De slangenkuil achter het nieuws
De geschiedenis van het prille NOS-Journaal laat zich lezen als een verslag van Nederlandse kneuterigheid en provincialisme. Dat blijkt al uit de reacties op de eerste uitzending op 5 januari 1956. In de leader (het introfilmpje) van het NTS-Journaal was gedurende twee seconden een danseresje te zien met een tutu. De NCRV liet onmiddellijk weten dat zoiets niet kon, want in protestants-christelijke kring rustte een taboe op dansen.
Het Journaal werd medio jaren ’50 uit nood geboren, omdat de bioscoopjournalen weigerden mee te werken aan een beeldjournaal voor hun jonge concurrent, de televisie. De omroepen besloten nu gezamenlijk een televisiejournaal te maken, al ging dat niet van harte. De bazen van de omroepen waren namelijk bang dat het Journaal het gras voor de voeten van hun actualiteitenprogramma’s zouden weg maaien en daarom mocht er in de bulletins geen achtergrondinformatie worden gegeven. De omroepdirecteuren verboden ook een journaalpresentator uit angst dat zijn populariteit de kijkcijfers van bijvoorbeeld Achter het nieuws of Brandpunt zou aantasten. Dit verbod leverde natuurlijk problemen op als er urgent nieuws was zonder begeleidende beelden. In dat geval moest de reactie van het NTS-Journaal toestemming vragen om een journaallezer in beeld brengen en die werd alleen bij hoge uitzondering verleend.
De omroepen hebben tot in de jaren ’70 geprobeerd om een dikke vinger in de pap van het Journaal te houden. Dat lukte aardig, want de tweede hoofdredacteur van het Journaal was Dick Simons (1963-1975), afkomstig van de NCRV. In zijn tijd bleef de omvang van de redactie en het aantal uitzendingen beperkt, maar onder Simons’ opvolger, Ed van Westerloo (1975-1985) maakte het NOS-Journaal een stormachtige groei door. Dat moest ook wel, want na 1970 werd er veel kritiek op het Journaal uitgeoefend.
Eén van de kritiekpunten was dat tijdens Simons’ hoofdredacteurschap de maatschappelijke veranderingen van de jaren ’60 volledig langs het Journaal heen waren gegaan. Dat was niet in de laatste plaats te wijten aan de chef van de nieuwsdienst binnenland, Joop Marmelstein. Hij vond de Provo’s bijvoorbeeld maar een ‘stelletje warhoofden, die vonden dat de wereld er maar eens anders uit moest gaan zien, weet ik veel wat ze wilden.’ Liever zond hij items uit over Koninginnedag of over het optreden van de politie, ook wel zwaailichtjournalistiek genoemd. Onder Ed van Westerloo ging het roer om. De redactie werd vergroot, er kwamen meer uitzendingen, er werden correspondenten in het buitenland aangesteld en als belangrijkste verandering bracht het Journaal meer verdieping en achtergrondinformatie.

# Opdracht:
Typ uit de tekst over de geschiedenis van het Journaal het stuk van "Eén van de kritiekpunten" tot en met "verdieping en achtergrondinformatie." woord voor woord over.

# Gegeven gegevens:
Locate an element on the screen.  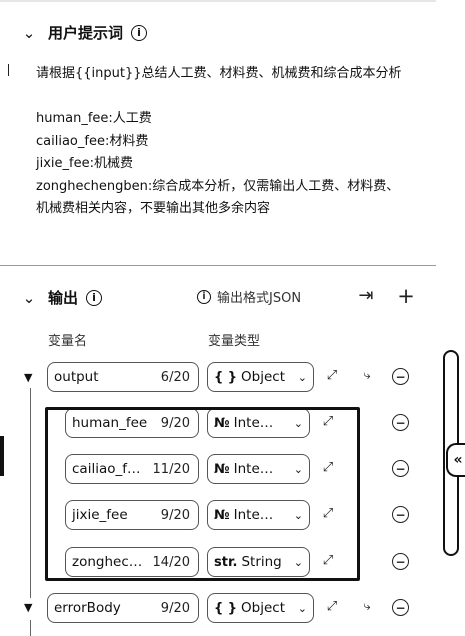
column-variable-type: 变量类型 is located at coordinates (234, 342).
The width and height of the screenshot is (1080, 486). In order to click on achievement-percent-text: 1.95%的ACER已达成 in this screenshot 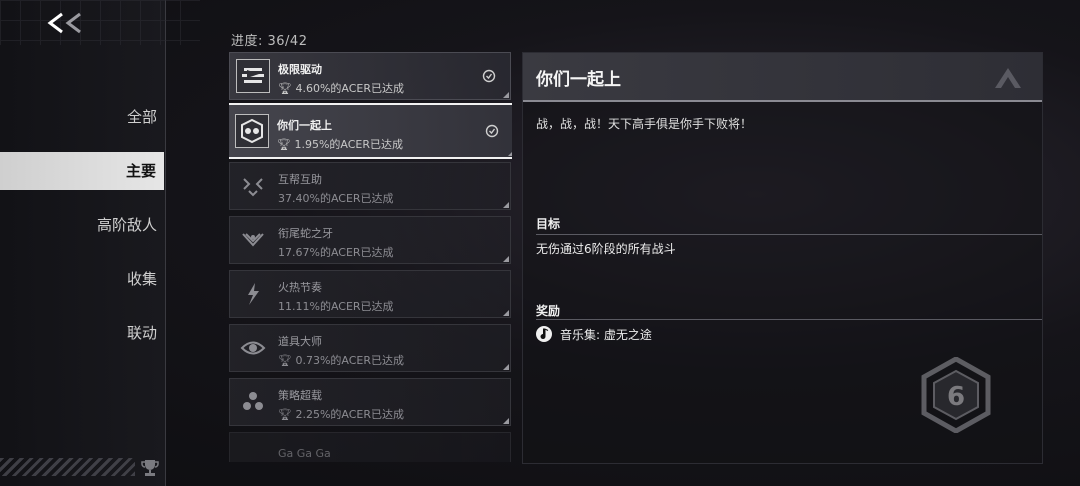, I will do `click(349, 144)`.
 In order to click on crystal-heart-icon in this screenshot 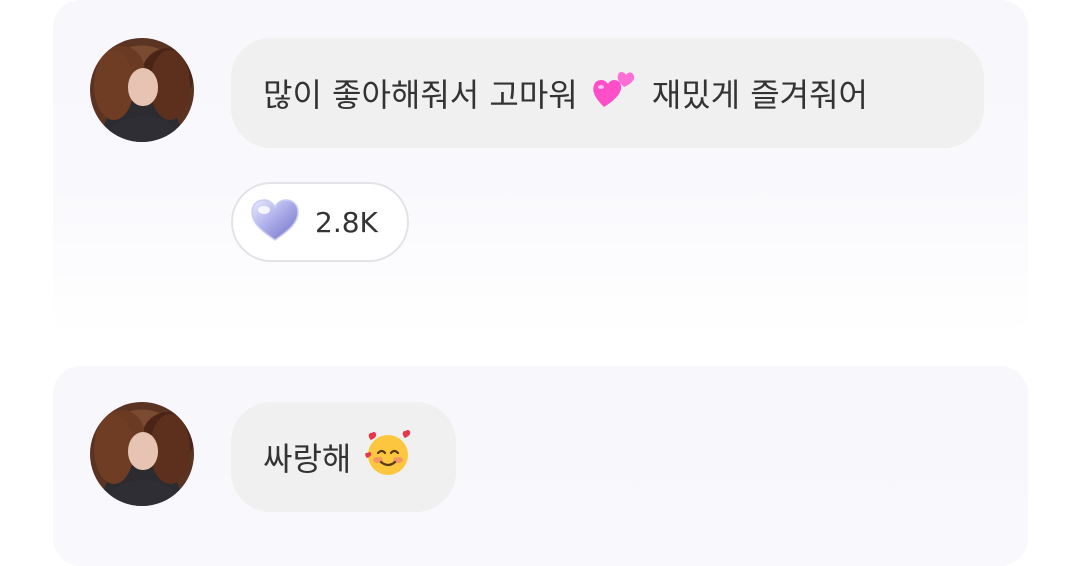, I will do `click(275, 222)`.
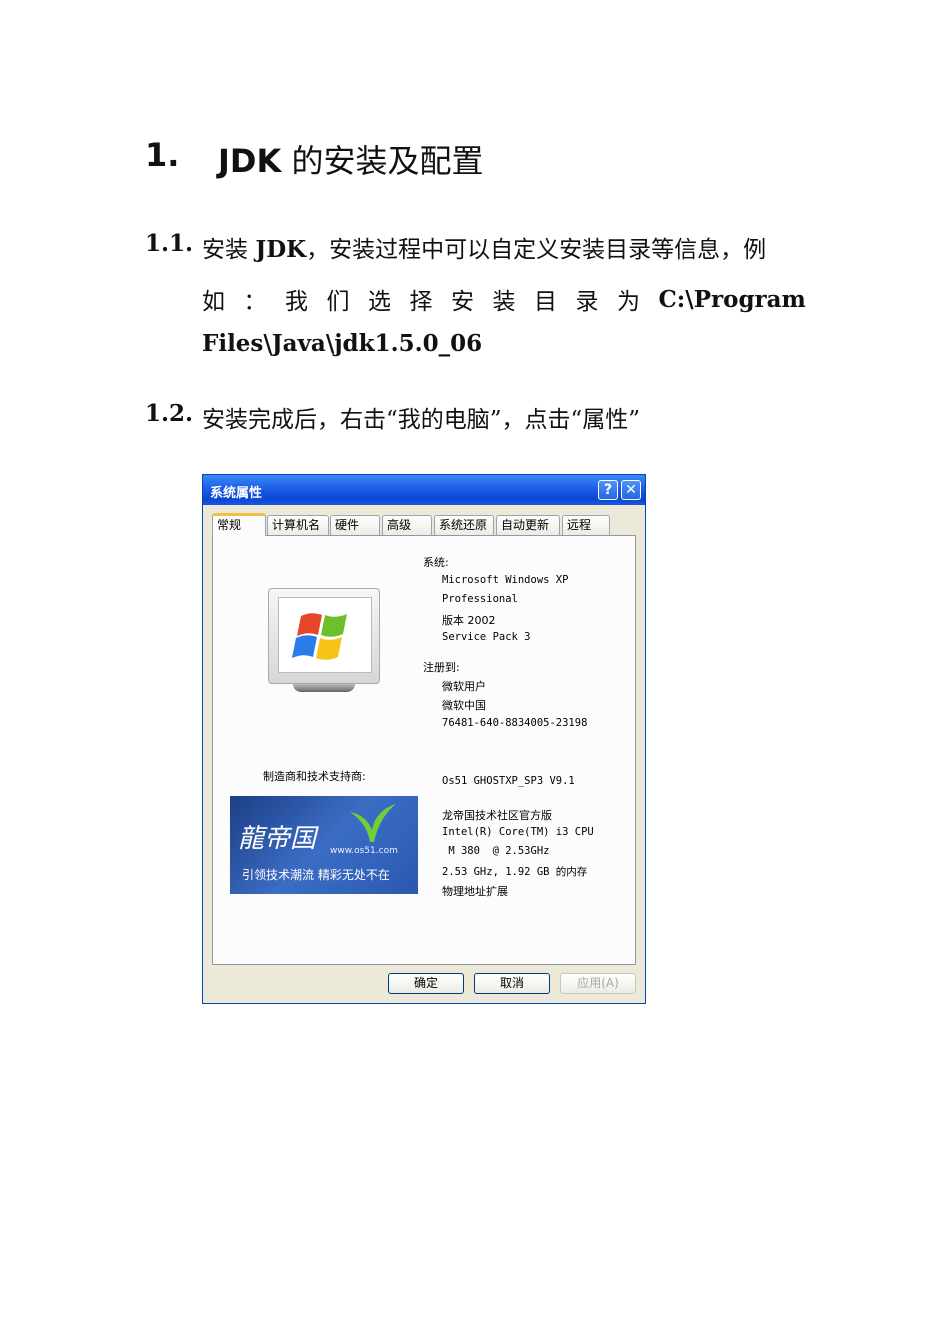  Describe the element at coordinates (314, 776) in the screenshot. I see `manufacturer-label: 制造商和技术支持商:` at that location.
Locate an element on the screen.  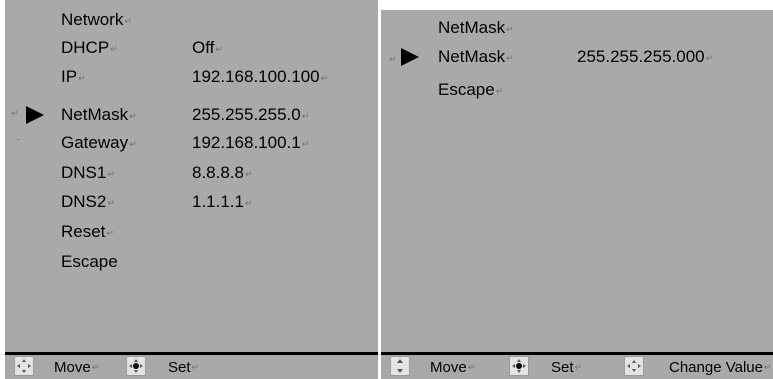
menu-item-netmask: NetMask↵ 255.255.255.0↵ is located at coordinates (216, 115).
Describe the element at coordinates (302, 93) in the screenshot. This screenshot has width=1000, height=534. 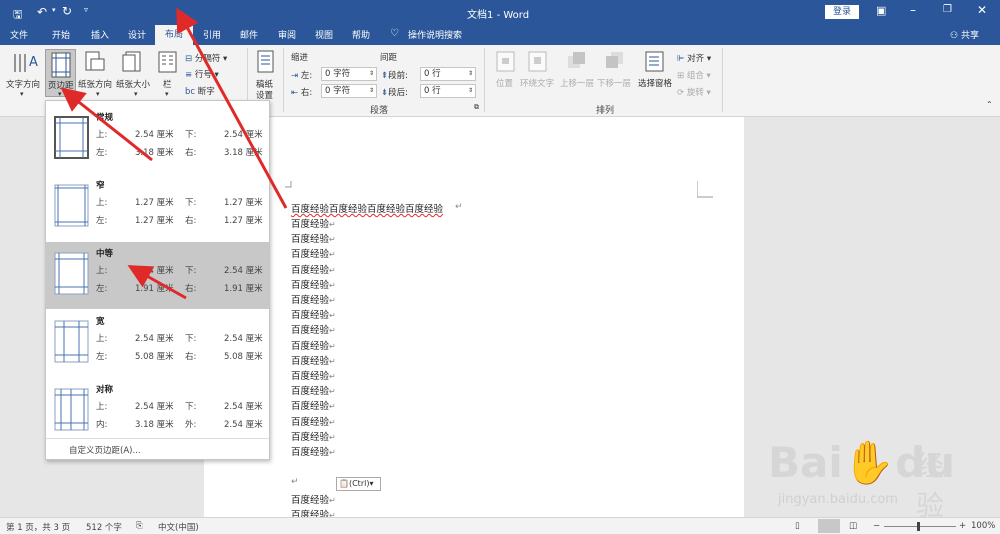
I see `indent-right-label: ⇤ 右:` at that location.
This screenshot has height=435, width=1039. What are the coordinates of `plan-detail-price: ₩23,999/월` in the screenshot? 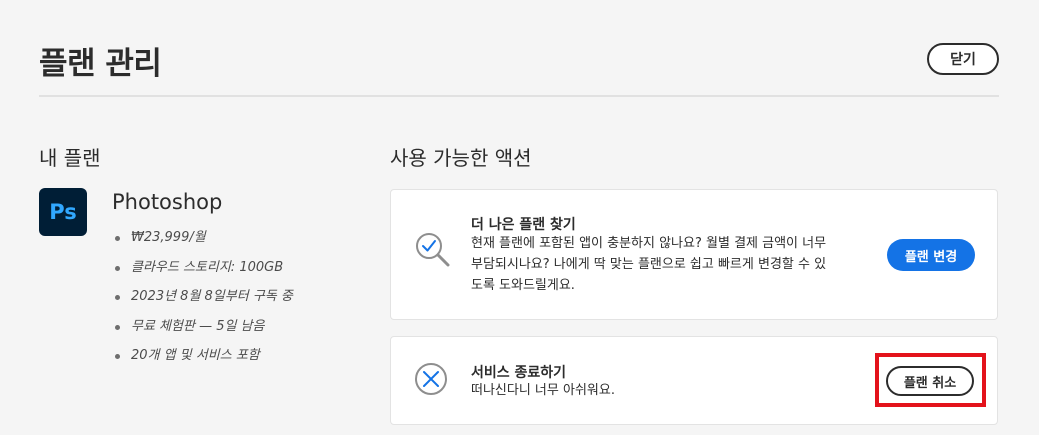 It's located at (202, 242).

# Uitwerking:
Eén van de kritiekpunten was dat tijdens Simons’ hoofdredacteurschap de maatschappelijke veranderingen van de jaren ’60 volledig langs het Journaal heen waren gegaan. Dat was niet in de laatste plaats te wijten aan de chef van de nieuwsdienst binnenland, Joop Marmelstein. Hij vond de Provo’s bijvoorbeeld maar een ‘stelletje warhoofden, die vonden dat de wereld er maar eens anders uit moest gaan zien, weet ik veel wat ze wilden.’ Liever zond hij items uit over Koninginnedag of over het optreden van de politie, ook wel zwaailichtjournalistiek genoemd. Onder Ed van Westerloo ging het roer om. De redactie werd vergroot, er kwamen meer uitzendingen, er werden correspondenten in het buitenland aangesteld en als belangrijkste verandering bracht het Journaal meer verdieping en achtergrondinformatie.